SUPPLIED RECORDS Start Marker

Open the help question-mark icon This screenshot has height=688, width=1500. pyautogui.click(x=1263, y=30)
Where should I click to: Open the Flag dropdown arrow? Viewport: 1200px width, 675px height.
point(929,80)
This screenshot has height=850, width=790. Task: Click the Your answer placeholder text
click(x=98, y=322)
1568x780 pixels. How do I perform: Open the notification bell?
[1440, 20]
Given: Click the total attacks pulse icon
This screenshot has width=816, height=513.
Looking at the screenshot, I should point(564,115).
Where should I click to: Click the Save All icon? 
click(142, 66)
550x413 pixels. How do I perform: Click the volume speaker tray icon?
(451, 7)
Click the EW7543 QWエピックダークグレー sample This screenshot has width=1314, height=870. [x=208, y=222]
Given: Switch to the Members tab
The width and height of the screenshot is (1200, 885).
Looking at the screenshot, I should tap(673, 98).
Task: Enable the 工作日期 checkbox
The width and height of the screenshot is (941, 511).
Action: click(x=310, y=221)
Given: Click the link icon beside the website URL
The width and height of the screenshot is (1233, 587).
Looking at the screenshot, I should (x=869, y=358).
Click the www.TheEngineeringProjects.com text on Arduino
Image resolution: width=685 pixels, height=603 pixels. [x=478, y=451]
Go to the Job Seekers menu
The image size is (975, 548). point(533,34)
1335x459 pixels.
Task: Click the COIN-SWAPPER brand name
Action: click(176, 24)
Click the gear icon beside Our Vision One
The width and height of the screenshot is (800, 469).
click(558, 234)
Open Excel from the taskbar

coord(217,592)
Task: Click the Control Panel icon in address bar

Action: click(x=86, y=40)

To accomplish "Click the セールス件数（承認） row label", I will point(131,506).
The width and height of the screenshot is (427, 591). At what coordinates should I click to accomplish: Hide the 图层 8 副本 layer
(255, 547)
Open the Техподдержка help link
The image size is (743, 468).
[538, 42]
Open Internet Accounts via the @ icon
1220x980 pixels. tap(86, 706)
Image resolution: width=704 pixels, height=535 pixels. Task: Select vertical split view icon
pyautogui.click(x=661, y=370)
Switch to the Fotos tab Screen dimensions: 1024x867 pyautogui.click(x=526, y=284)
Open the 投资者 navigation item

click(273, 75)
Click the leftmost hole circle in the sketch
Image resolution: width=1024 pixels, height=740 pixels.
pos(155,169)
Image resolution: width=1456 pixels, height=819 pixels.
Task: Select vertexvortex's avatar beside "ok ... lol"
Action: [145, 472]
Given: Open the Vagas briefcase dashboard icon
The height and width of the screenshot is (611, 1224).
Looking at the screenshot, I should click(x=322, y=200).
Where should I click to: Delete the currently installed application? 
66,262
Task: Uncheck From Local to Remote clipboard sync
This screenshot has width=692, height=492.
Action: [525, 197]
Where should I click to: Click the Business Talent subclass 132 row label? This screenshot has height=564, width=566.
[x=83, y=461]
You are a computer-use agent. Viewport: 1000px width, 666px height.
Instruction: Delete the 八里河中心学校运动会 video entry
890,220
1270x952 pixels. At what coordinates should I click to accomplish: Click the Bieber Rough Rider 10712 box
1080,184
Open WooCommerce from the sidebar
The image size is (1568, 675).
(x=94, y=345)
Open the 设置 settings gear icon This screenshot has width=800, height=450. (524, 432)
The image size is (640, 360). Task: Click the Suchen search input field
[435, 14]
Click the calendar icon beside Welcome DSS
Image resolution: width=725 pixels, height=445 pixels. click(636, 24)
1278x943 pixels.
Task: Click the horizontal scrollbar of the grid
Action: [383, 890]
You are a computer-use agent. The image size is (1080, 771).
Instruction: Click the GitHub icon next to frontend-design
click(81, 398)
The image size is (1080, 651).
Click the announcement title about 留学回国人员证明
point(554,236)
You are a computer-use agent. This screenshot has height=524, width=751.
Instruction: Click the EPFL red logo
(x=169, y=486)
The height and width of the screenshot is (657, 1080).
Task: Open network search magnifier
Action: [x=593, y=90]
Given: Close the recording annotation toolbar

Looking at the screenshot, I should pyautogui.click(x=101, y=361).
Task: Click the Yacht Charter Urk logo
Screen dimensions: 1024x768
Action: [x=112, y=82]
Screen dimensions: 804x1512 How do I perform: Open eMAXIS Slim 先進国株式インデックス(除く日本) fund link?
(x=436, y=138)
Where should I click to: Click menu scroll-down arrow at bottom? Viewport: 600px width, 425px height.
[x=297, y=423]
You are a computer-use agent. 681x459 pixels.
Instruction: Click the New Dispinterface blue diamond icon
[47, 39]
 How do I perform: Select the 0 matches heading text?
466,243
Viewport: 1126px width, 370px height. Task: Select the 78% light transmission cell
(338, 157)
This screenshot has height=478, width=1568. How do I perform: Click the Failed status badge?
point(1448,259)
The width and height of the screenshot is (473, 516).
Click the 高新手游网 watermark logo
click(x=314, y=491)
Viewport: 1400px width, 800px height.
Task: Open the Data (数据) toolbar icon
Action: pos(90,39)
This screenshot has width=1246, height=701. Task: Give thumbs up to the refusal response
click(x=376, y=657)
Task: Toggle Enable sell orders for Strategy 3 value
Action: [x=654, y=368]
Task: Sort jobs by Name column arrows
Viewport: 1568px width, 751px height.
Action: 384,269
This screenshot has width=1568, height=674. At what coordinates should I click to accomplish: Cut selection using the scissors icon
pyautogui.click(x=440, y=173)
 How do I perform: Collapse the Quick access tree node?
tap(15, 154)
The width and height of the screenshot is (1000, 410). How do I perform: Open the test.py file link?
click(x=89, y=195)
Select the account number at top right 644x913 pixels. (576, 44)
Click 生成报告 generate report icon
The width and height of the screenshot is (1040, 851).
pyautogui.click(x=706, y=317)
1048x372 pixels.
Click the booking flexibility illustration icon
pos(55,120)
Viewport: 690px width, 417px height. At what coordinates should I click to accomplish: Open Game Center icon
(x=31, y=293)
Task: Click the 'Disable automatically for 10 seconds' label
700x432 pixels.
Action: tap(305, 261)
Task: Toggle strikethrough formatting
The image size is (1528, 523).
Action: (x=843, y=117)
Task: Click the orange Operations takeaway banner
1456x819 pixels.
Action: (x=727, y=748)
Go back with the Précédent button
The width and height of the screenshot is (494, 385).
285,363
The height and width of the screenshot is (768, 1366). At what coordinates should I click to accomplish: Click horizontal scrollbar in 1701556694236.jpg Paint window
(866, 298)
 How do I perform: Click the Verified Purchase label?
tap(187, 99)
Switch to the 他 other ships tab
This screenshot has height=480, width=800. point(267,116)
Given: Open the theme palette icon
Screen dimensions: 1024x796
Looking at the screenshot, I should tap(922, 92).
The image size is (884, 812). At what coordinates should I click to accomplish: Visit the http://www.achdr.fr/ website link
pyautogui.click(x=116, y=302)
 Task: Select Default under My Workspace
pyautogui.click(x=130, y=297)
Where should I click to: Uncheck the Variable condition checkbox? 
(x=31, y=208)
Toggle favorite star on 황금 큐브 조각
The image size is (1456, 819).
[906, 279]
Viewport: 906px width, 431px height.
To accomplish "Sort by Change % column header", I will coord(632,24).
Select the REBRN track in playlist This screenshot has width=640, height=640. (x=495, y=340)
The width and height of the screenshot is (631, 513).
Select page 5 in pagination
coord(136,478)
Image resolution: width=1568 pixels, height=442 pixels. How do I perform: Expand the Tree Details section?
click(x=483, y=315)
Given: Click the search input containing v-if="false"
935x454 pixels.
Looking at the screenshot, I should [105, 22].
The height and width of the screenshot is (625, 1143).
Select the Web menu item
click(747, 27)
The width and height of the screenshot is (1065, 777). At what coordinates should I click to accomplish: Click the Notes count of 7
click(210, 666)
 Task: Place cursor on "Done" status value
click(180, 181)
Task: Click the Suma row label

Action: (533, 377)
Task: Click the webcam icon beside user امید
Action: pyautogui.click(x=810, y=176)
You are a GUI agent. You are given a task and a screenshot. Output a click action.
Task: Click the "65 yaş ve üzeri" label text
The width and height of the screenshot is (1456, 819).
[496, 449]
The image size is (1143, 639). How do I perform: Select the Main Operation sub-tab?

SUPPLIED RECORDS End Marker

Give back every line from the beginning of the records through the line holding "Click the EW7543", exactly as it reads, and leave out the rest.

Open the help question-mark icon This screenshot has height=688, width=1500. pyautogui.click(x=1263, y=30)
Where should I click to: Open the Flag dropdown arrow? Viewport: 1200px width, 675px height.
point(929,80)
This screenshot has height=850, width=790. Task: Click the Your answer placeholder text
click(x=98, y=322)
1568x780 pixels. How do I perform: Open the notification bell?
[1440, 20]
Given: Click the total attacks pulse icon
This screenshot has width=816, height=513.
Looking at the screenshot, I should point(564,115).
Where should I click to: Click the Save All icon? 
click(142, 66)
550x413 pixels. How do I perform: Click the volume speaker tray icon?
(451, 7)
Click the EW7543 QWエピックダークグレー sample This screenshot has width=1314, height=870. [x=208, y=222]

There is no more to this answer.